__What this task involves__:
All of the data below is to be output without alteration.

########

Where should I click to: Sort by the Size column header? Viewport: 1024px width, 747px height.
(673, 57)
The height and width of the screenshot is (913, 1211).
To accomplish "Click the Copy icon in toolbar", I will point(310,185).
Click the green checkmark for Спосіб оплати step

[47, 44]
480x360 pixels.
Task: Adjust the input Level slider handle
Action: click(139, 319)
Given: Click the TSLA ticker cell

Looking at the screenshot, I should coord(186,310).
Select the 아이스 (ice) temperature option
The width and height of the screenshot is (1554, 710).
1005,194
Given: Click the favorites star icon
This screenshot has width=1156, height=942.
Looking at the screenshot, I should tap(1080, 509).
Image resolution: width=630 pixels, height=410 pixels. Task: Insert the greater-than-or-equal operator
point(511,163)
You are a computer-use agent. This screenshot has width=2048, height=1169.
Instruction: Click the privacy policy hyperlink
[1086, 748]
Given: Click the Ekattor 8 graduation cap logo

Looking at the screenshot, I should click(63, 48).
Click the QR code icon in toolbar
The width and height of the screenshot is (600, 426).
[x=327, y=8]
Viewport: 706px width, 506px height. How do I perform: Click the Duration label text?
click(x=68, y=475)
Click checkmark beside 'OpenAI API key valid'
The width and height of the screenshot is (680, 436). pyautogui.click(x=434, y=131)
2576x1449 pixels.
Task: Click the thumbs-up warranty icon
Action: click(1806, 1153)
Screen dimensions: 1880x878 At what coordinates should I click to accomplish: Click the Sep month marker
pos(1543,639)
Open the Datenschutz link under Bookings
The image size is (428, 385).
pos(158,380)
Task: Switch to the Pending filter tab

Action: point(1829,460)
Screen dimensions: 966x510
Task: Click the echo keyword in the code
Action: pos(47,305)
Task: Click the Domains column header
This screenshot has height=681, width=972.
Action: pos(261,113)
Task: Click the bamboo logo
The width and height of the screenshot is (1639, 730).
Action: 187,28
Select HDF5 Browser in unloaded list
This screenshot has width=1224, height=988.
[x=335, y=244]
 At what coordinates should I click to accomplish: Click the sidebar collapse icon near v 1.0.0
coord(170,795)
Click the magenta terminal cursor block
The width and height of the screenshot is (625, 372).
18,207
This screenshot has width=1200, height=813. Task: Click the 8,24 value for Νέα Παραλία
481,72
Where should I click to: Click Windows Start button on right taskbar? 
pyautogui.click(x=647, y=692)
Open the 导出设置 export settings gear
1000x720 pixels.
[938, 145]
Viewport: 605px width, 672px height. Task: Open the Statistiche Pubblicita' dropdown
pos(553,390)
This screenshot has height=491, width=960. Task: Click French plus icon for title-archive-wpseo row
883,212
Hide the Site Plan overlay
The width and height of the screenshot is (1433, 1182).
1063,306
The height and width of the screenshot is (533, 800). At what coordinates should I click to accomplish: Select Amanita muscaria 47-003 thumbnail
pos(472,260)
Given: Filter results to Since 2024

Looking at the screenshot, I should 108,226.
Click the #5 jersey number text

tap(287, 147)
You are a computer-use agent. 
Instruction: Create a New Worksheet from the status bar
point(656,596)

########

__Result__:
Where should I click to: Sort by the Size column header? Viewport: 1024px width, 747px height.
(673, 57)
The height and width of the screenshot is (913, 1211).
To accomplish "Click the Copy icon in toolbar", I will point(310,185).
Click the green checkmark for Спосіб оплати step

[47, 44]
480x360 pixels.
Task: Adjust the input Level slider handle
Action: click(139, 319)
Given: Click the TSLA ticker cell

Looking at the screenshot, I should coord(186,310).
Select the 아이스 (ice) temperature option
The width and height of the screenshot is (1554, 710).
1005,194
Given: Click the favorites star icon
This screenshot has width=1156, height=942.
Looking at the screenshot, I should tap(1080, 509).
Image resolution: width=630 pixels, height=410 pixels. Task: Insert the greater-than-or-equal operator
point(511,163)
You are a computer-use agent. This screenshot has width=2048, height=1169.
Instruction: Click the privacy policy hyperlink
[1086, 748]
Given: Click the Ekattor 8 graduation cap logo

Looking at the screenshot, I should click(63, 48).
Click the QR code icon in toolbar
The width and height of the screenshot is (600, 426).
[x=327, y=8]
Viewport: 706px width, 506px height. How do I perform: Click the Duration label text?
click(x=68, y=475)
Click checkmark beside 'OpenAI API key valid'
The width and height of the screenshot is (680, 436). pyautogui.click(x=434, y=131)
2576x1449 pixels.
Task: Click the thumbs-up warranty icon
Action: click(1806, 1153)
Screen dimensions: 1880x878 At what coordinates should I click to accomplish: Click the Sep month marker
pos(1543,639)
Open the Datenschutz link under Bookings
The image size is (428, 385).
pos(158,380)
Task: Switch to the Pending filter tab

Action: point(1829,460)
Screen dimensions: 966x510
Task: Click the echo keyword in the code
Action: pos(47,305)
Task: Click the Domains column header
This screenshot has height=681, width=972.
Action: pos(261,113)
Task: Click the bamboo logo
The width and height of the screenshot is (1639, 730).
Action: 187,28
Select HDF5 Browser in unloaded list
This screenshot has width=1224, height=988.
[x=335, y=244]
 At what coordinates should I click to accomplish: Click the sidebar collapse icon near v 1.0.0
coord(170,795)
Click the magenta terminal cursor block
The width and height of the screenshot is (625, 372).
18,207
This screenshot has width=1200, height=813. Task: Click the 8,24 value for Νέα Παραλία
481,72
Where should I click to: Click Windows Start button on right taskbar? 
pyautogui.click(x=647, y=692)
Open the 导出设置 export settings gear
1000x720 pixels.
[938, 145]
Viewport: 605px width, 672px height. Task: Open the Statistiche Pubblicita' dropdown
pos(553,390)
This screenshot has height=491, width=960. Task: Click French plus icon for title-archive-wpseo row
883,212
Hide the Site Plan overlay
The width and height of the screenshot is (1433, 1182).
1063,306
The height and width of the screenshot is (533, 800). At what coordinates should I click to accomplish: Select Amanita muscaria 47-003 thumbnail
pos(472,260)
Given: Filter results to Since 2024

Looking at the screenshot, I should 108,226.
Click the #5 jersey number text

tap(287, 147)
You are a computer-use agent. 
Instruction: Create a New Worksheet from the status bar
point(656,596)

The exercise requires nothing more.